• Sayfa Alıntısı

○ ○ ○

10. Hukuk Dairesi 2017/1357 E. , 2019/4798 K.
"İçtihat Metni"Bölge Adliye
Mahkemesi : Ankara Bölge Adliye Mahkemesi 11. Hukuk Dairesi
Dava, hizmet tespiti istemine ilişkindir.
İlk Derece Mahkemesince, hükümde belirtilen gerekçelerle; “davanın kabulü ile, davacının davalı ... Yöneticiliği’ne ait işyerinde hizmet akdi ve asgari ücretle 01.10.2005 - 31.01.2011 tarihleri arasında ayda 13 gün olmak üzere toplam 832 gün çalıştığının tespitine” dair verilen karara karşı, davalı Kurum vekili tarafından istinaf yoluna başvurulması üzerine, Ankara Bölge Adliye Mahkemesi 11. Hukuk Dairesince davalı vekilinin istinaf isteminin HMK’nın 353/1-b-2. Maddesi uyarınca kabulüne, Ankara 32. İş Mahkemesine ait 29.09.2016 gün ve 2016/62-409 sayılı hükmün kaldırılmasına, yerine davanın kısmen kabul kısmen reddi, ile davacı ... "ün davalı ... Apartman Yöneticiliği"ne ait iş yerinde hizmet akdine tabi olarak 01.10.2005 - 31.01.2011 tarihleri arası her ay 13 gün olmak üzere 832 gün, günün sigorta primine esas asgari kazanç üzerinden çalıştığının tespitine, fazla istemin reddine, karar verilmiştir.

○ ○ ○

• Kayıtlar
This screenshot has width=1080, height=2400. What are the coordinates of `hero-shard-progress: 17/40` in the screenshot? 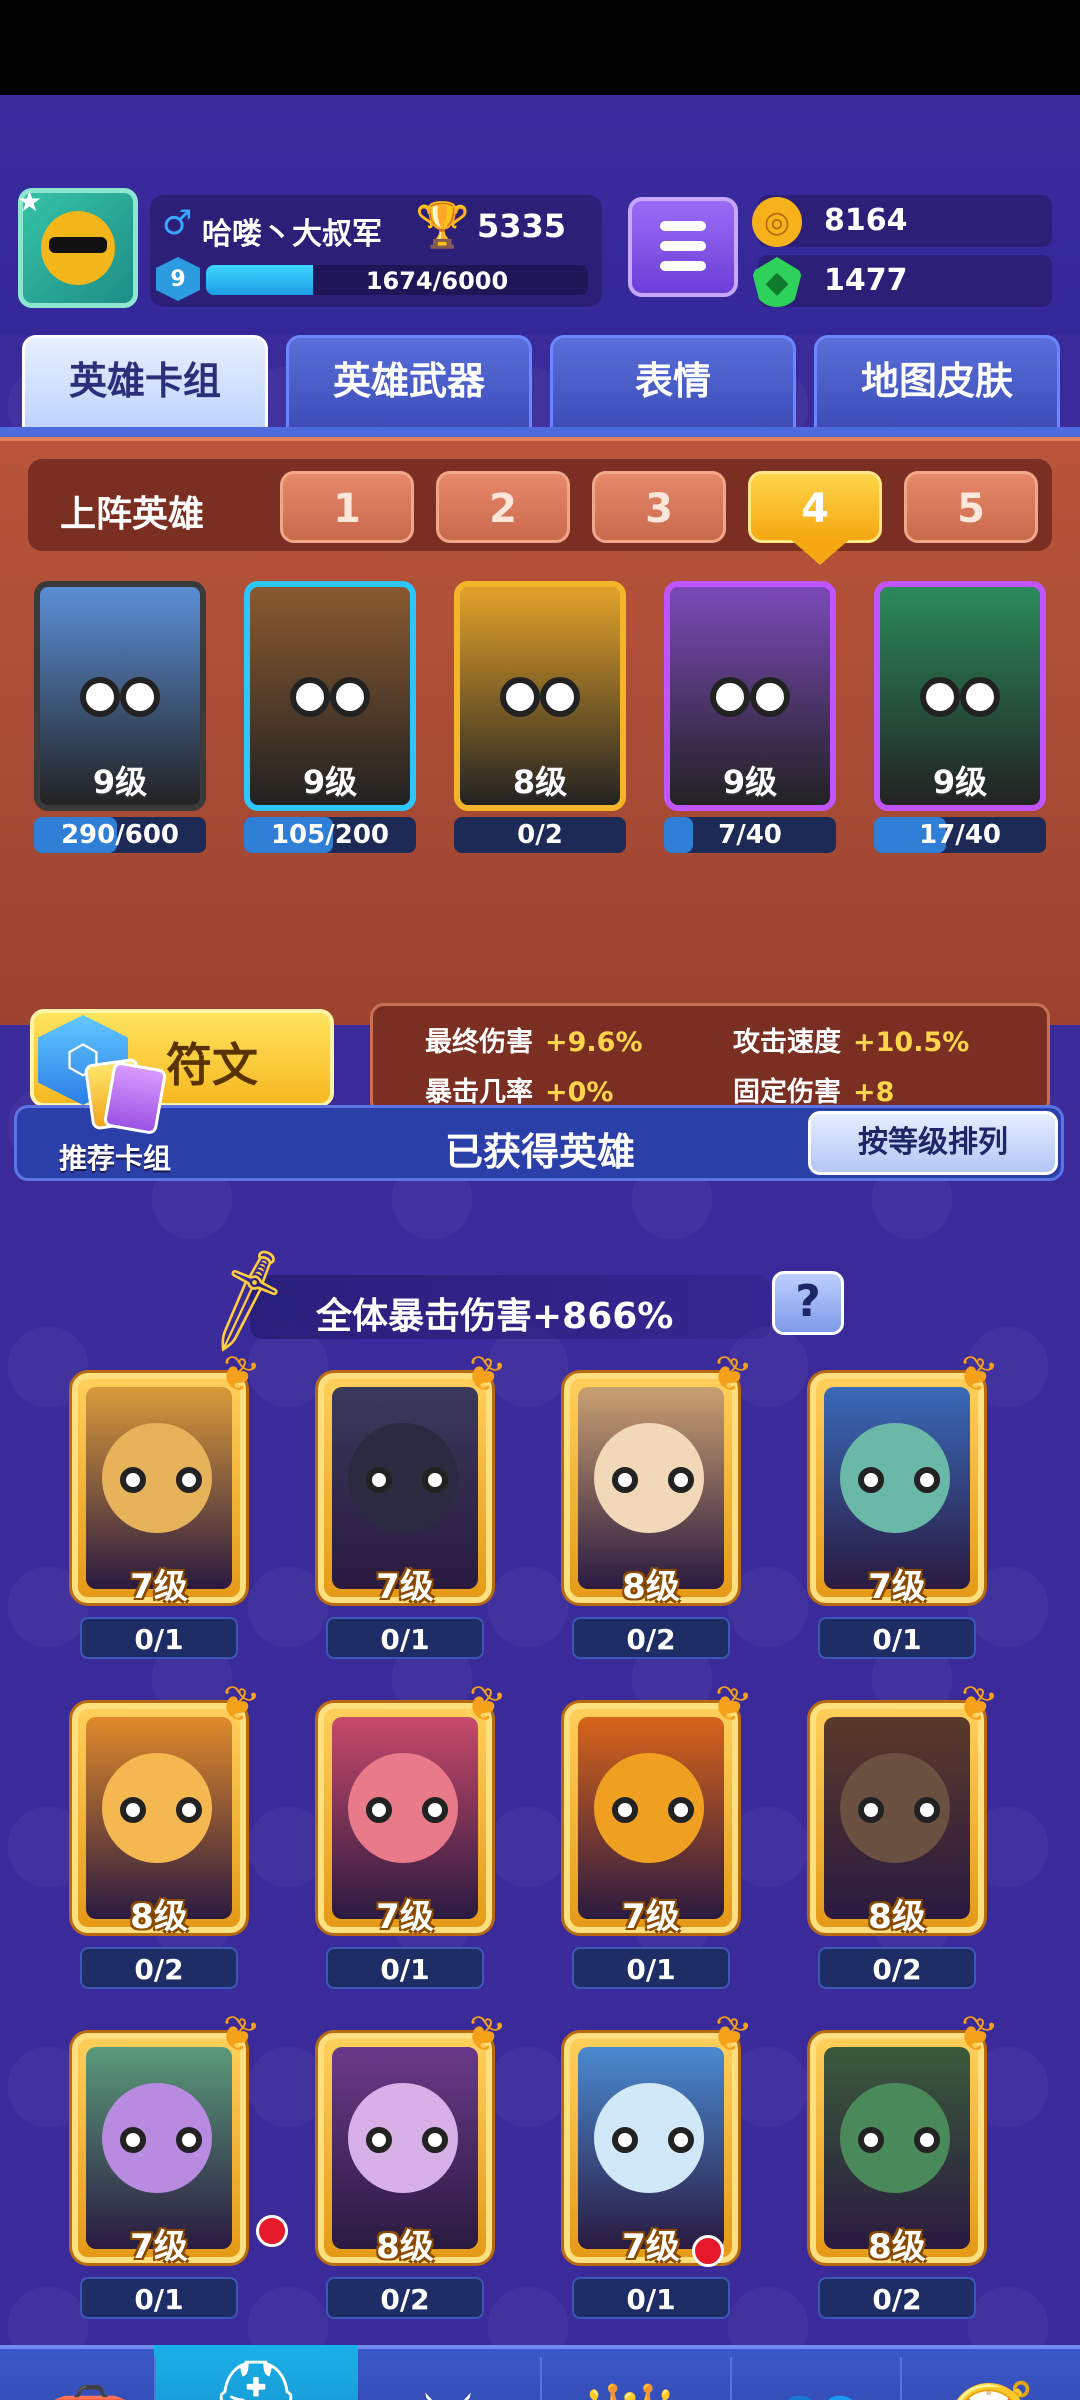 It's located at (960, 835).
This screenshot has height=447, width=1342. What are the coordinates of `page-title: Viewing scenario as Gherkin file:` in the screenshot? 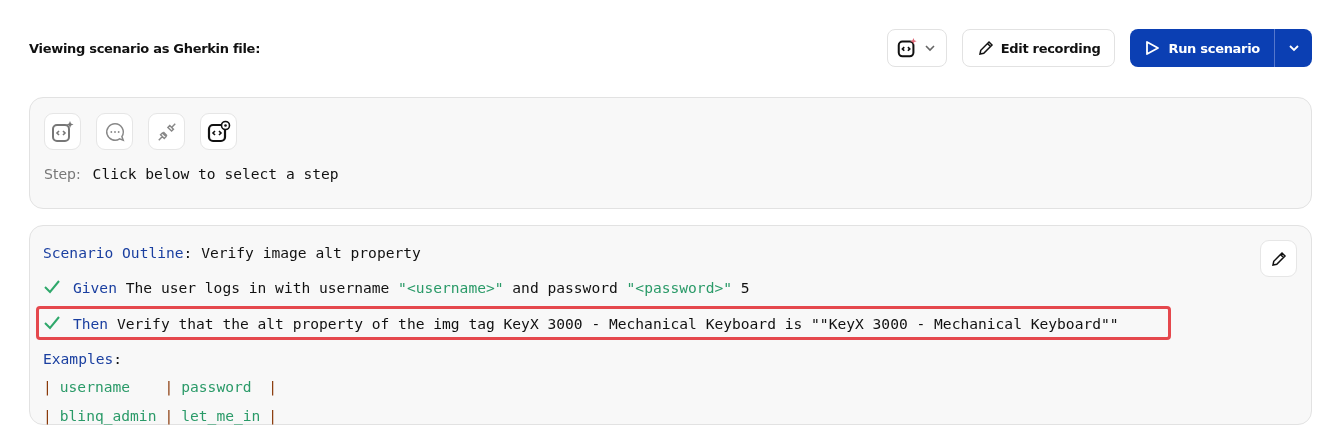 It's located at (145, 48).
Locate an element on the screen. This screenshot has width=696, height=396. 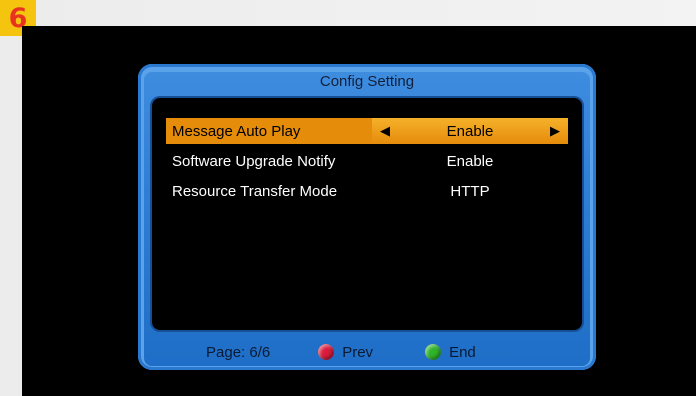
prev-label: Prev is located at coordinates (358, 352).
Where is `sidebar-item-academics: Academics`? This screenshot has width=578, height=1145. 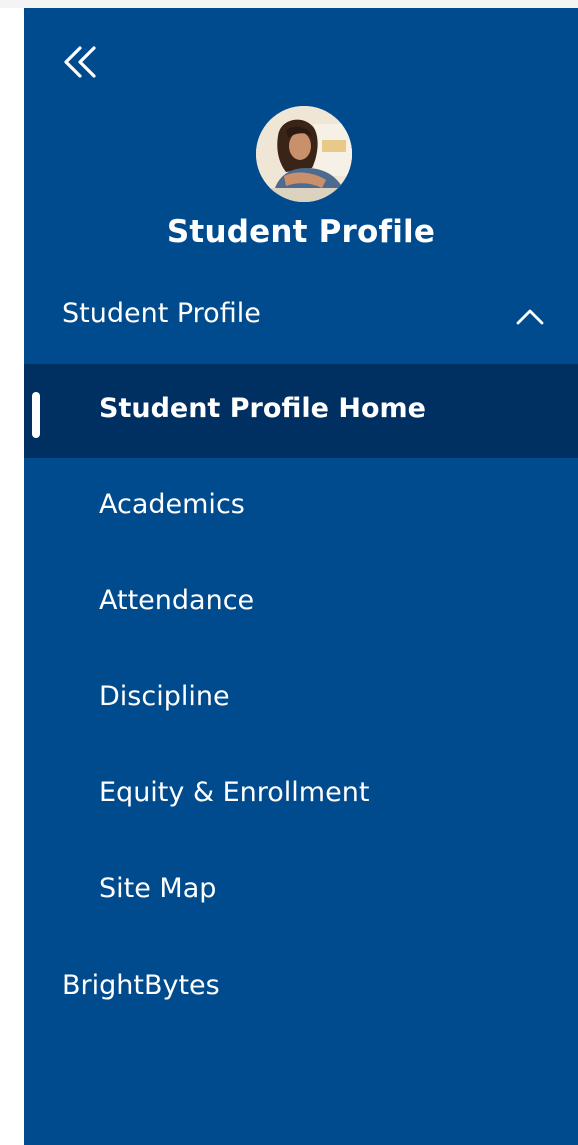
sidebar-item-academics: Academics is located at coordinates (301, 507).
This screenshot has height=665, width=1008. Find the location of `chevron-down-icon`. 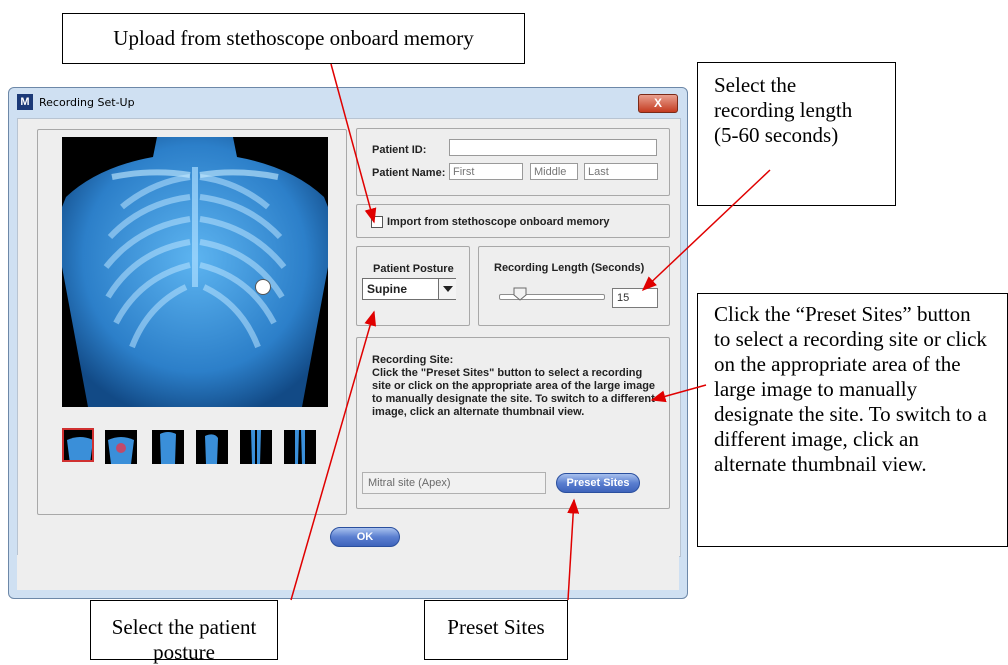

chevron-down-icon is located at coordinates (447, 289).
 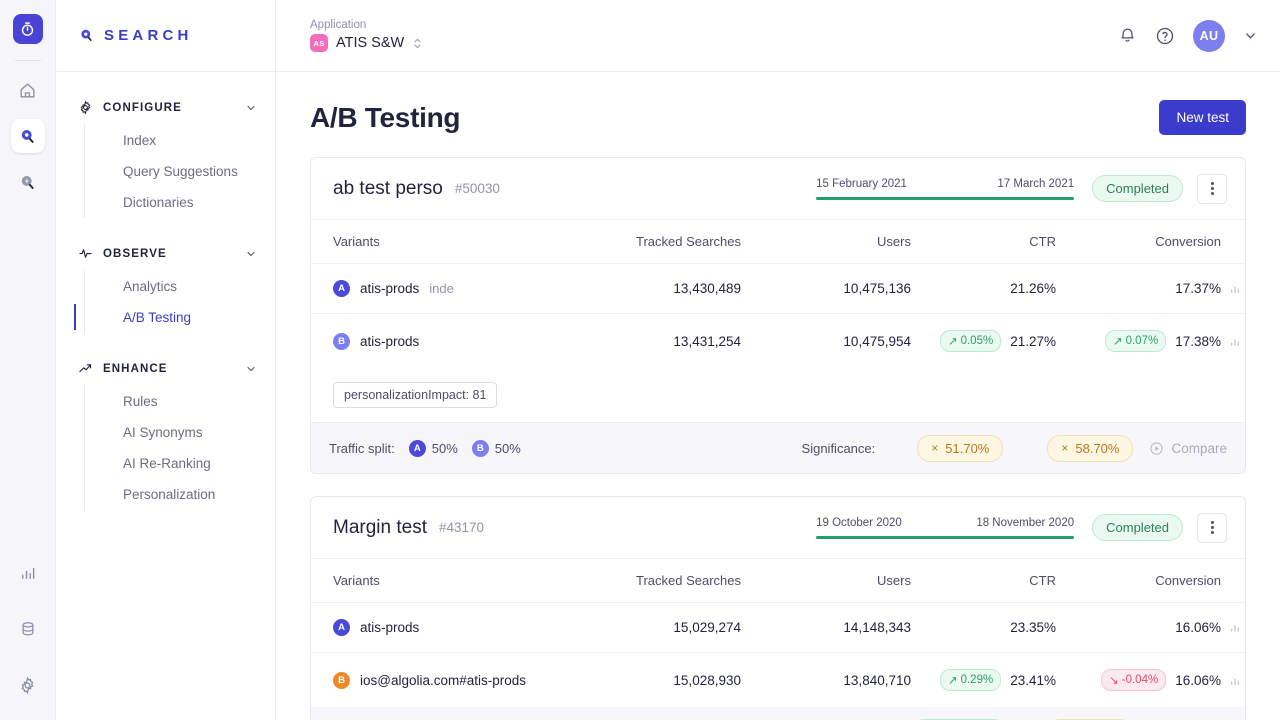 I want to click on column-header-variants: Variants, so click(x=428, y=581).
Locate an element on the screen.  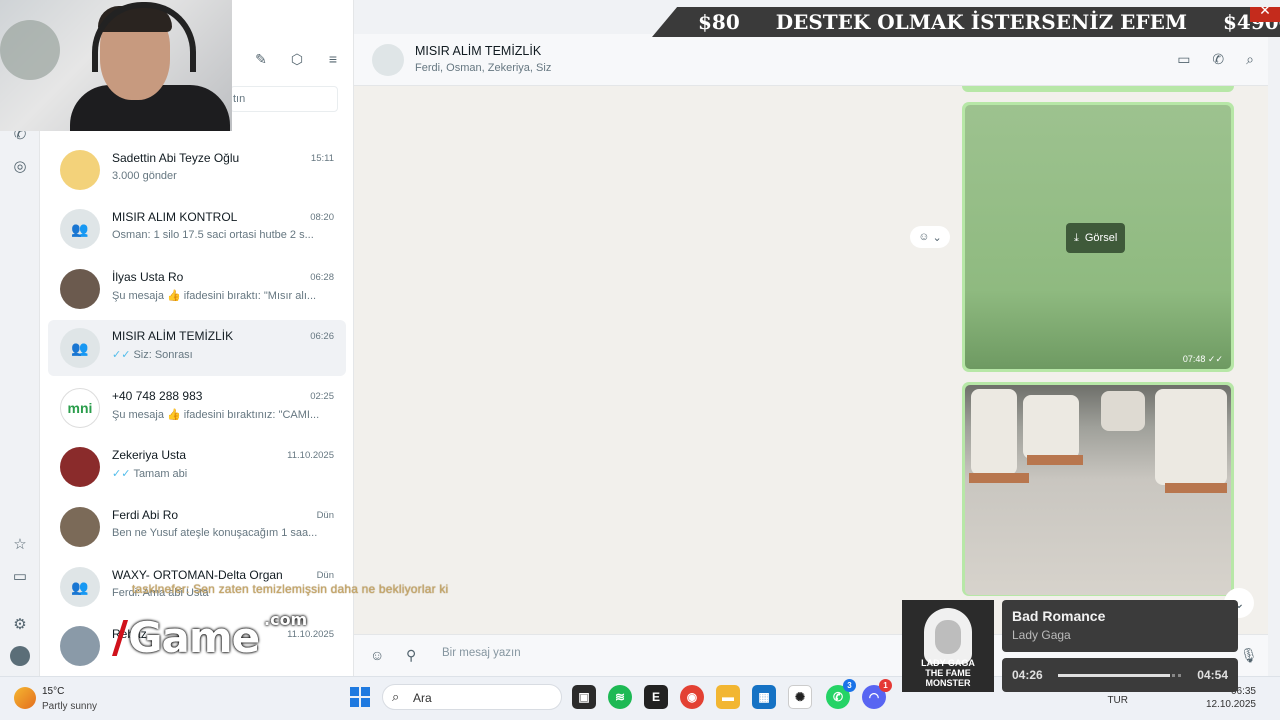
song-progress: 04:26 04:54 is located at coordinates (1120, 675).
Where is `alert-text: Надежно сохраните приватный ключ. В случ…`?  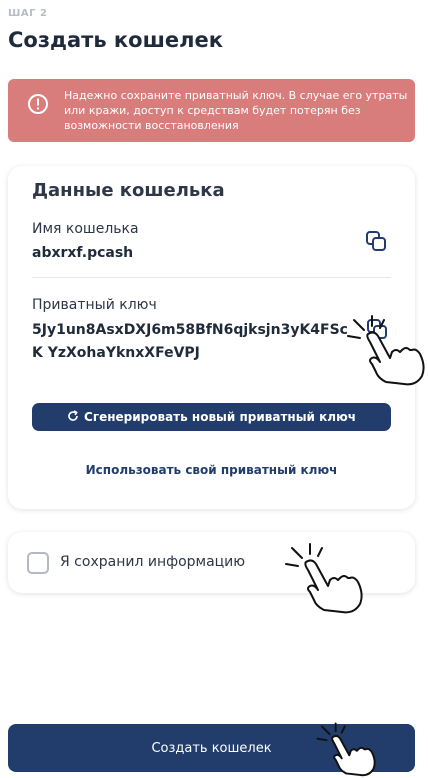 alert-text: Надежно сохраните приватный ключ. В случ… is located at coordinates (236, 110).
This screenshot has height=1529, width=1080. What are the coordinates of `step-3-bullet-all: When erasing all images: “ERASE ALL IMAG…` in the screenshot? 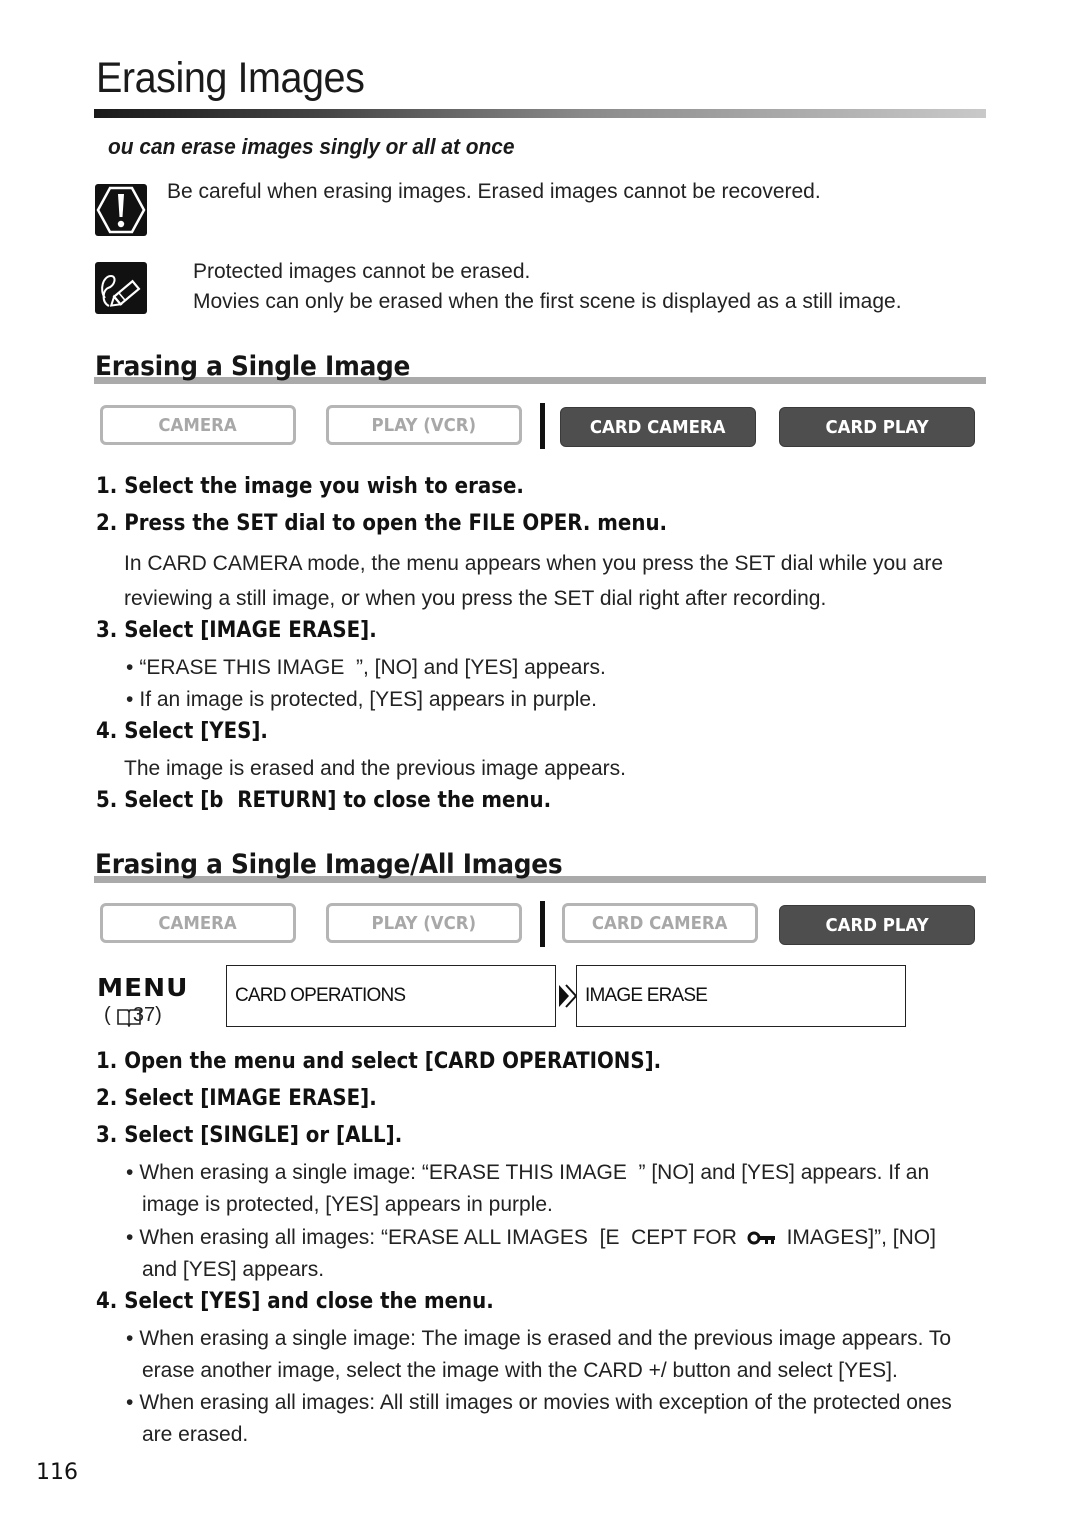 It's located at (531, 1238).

○ ○ ○

• İstenen
Karar metninde gün, ay ve yıl olarak yazılmış bütün tarihleri, her birini yalnızca bir kez anarak sıralayın. Kayıtlar başka bir kaynaktan alınmıştır.

• Görevin Sonucu
01.10.2005
31.01.2011
29.09.2016